Em consola, corri startx e recebi um ecrã com erros.
Corri, então xwmconfig e escolhi a opção xinitrc.xfce.
Corri novamente startx e o ambiente gráfico arrancou!

Som no Ubuntu

Sempre que arranco com o Ubuntu, não tenho som. Nem sequer tenho dispositivo de audio.
Encontrei, na net@, algumas “soluções”. Como sempre, no que toca ao Ubuntu, há publicações com todo o tipo de disparates.

Desta vez usei esta solução e funcionou. O dispositivo apareceu na lista e já deu para configurar.

pulseaudio -D --system

O parâmetro --system é necessário porque eu trabalho sempre como root, o que no Ubuntu é considerado uma anormalidade.

Lançar janela GUI numa máquina VirtualBox headless

O VirtualBox tem um botão “Show”, na barra de ferramentas, que deveria lançar uma janela GUI na máquina VirtualBox headless selecionada. Mas, por algum motivo, nalguns casos não funciona.

No entanto, é possível lançar uma janela GUI através da consola, com o comando:

VBoxSDL --startvm --separate

Para mais opções do comando VBoxSDL, pode correr-se esse comando sem parâmetros.

Cores no grep

Sou fã do preto e branco. A coisa que mais me chateia são editores de texto com texto a cores, ou comandos de consola que respondem a cores. Há, mesmo, combinações de cor que não consigo ler.

Tenho tido imensa dificuldade com os resultados do grep, em roxo sobre fundo preto, no Ubuntu, e decidi mudar isso.
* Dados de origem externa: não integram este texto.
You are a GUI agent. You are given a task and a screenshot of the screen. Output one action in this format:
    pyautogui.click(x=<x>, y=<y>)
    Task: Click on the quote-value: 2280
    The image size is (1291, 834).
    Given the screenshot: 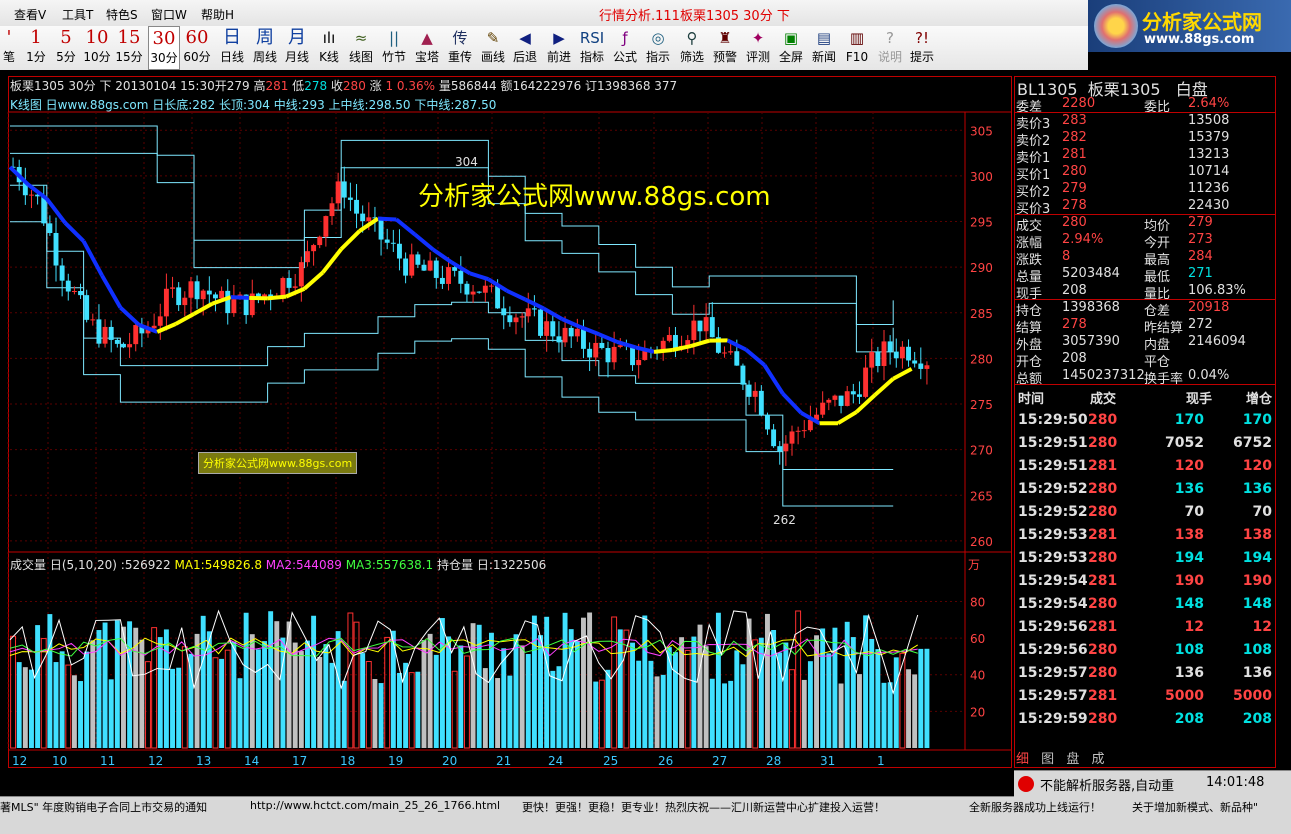 What is the action you would take?
    pyautogui.click(x=1078, y=104)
Editei o ficheiro ~/.bashrc e comentei as linhas

alias grep=’grep –color=auto’
alias fgrep=’fgrep –color=auto’
alias egrep=’egrep –color=auto’

Uma alternativa é alterar as cores, para cores com contraste maior. Para isso, junto às linhas

alias grep=’grep –color=auto’
alias fgrep=’fgrep –color=auto’
alias egrep=’egrep –color=auto’

adicionar

export GREP_COLOR=’0;33;40′

para a resposta passar a vir a amarelo.

Para a lista de cores de frente e fundo, assim como outras formatações, consultar estas páginas: [1], [2], [3] e [4].

Mas atenção que, algumas destas páginas têm um erro no nome da variável de ambiente GREP_COLOR (correto), e escrevem-na GREP_COLORS (incorreto).